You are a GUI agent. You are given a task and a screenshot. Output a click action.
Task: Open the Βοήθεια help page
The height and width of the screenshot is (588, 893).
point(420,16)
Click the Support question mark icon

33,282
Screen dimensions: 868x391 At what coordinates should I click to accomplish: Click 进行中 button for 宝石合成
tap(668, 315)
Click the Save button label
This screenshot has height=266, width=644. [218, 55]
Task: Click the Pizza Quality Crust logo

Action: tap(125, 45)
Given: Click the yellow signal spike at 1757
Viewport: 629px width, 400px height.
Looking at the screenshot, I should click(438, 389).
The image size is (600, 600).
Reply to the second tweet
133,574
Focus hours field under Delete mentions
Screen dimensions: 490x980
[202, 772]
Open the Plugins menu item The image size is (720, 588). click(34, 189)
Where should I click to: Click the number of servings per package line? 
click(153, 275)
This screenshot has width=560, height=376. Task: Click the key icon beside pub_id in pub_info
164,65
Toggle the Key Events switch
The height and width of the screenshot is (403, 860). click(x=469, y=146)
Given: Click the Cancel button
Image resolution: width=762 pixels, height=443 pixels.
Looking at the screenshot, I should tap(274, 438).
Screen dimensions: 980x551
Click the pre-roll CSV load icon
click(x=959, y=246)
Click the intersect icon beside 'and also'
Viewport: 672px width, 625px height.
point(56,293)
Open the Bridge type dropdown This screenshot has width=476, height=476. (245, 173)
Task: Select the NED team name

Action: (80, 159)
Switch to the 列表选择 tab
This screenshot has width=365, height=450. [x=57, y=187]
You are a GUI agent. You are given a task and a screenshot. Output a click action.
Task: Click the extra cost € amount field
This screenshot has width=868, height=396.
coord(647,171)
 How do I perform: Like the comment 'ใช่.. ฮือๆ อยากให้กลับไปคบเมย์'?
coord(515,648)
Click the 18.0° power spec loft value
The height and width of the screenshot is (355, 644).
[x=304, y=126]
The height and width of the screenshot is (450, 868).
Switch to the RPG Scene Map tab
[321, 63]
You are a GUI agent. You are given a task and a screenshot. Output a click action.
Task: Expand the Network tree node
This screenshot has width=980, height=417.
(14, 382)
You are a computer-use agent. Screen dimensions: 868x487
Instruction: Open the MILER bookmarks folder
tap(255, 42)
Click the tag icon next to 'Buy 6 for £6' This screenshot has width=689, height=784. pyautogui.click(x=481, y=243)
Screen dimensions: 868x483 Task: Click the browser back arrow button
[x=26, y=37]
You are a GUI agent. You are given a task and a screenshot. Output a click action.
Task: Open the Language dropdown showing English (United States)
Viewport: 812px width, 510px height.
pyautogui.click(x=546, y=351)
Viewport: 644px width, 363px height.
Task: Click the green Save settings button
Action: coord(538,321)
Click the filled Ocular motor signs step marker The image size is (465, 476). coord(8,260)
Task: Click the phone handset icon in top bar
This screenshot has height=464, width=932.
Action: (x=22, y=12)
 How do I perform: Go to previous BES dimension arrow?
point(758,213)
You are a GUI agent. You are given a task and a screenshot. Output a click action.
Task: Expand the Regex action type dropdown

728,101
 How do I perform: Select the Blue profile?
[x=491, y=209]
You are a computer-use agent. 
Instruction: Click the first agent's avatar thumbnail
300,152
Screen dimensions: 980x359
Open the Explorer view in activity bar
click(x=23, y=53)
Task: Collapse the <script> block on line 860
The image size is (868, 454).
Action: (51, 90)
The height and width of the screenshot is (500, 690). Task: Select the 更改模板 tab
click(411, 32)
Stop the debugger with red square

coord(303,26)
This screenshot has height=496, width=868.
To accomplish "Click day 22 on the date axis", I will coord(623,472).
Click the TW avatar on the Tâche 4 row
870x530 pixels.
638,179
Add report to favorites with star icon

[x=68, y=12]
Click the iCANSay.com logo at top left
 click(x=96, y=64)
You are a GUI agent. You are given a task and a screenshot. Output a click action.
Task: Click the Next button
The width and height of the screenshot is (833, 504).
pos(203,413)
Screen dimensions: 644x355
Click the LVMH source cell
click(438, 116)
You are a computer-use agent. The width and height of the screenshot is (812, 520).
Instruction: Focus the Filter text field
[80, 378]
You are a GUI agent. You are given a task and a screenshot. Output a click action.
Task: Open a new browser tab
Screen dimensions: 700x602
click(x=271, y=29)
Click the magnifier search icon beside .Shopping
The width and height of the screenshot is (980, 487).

-- -- --

Set down no line except those from the one with "Screen dimensions: 980x359" to the last line of the data, inclusive, each exactly as written.

# Output for this task:
Screen dimensions: 980x359
Open the Explorer view in activity bar
click(x=23, y=53)
Task: Collapse the <script> block on line 860
The image size is (868, 454).
Action: (51, 90)
The height and width of the screenshot is (500, 690). Task: Select the 更改模板 tab
click(411, 32)
Stop the debugger with red square

coord(303,26)
This screenshot has height=496, width=868.
To accomplish "Click day 22 on the date axis", I will coord(623,472).
Click the TW avatar on the Tâche 4 row
870x530 pixels.
638,179
Add report to favorites with star icon

[x=68, y=12]
Click the iCANSay.com logo at top left
 click(x=96, y=64)
You are a GUI agent. You are given a task and a screenshot. Output a click action.
Task: Click the Next button
The width and height of the screenshot is (833, 504).
pos(203,413)
Screen dimensions: 644x355
Click the LVMH source cell
click(438, 116)
You are a computer-use agent. The width and height of the screenshot is (812, 520).
Instruction: Focus the Filter text field
[80, 378]
You are a GUI agent. You are given a task and a screenshot. Output a click action.
Task: Open a new browser tab
Screen dimensions: 700x602
click(x=271, y=29)
Click the magnifier search icon beside .Shopping
The width and height of the screenshot is (980, 487).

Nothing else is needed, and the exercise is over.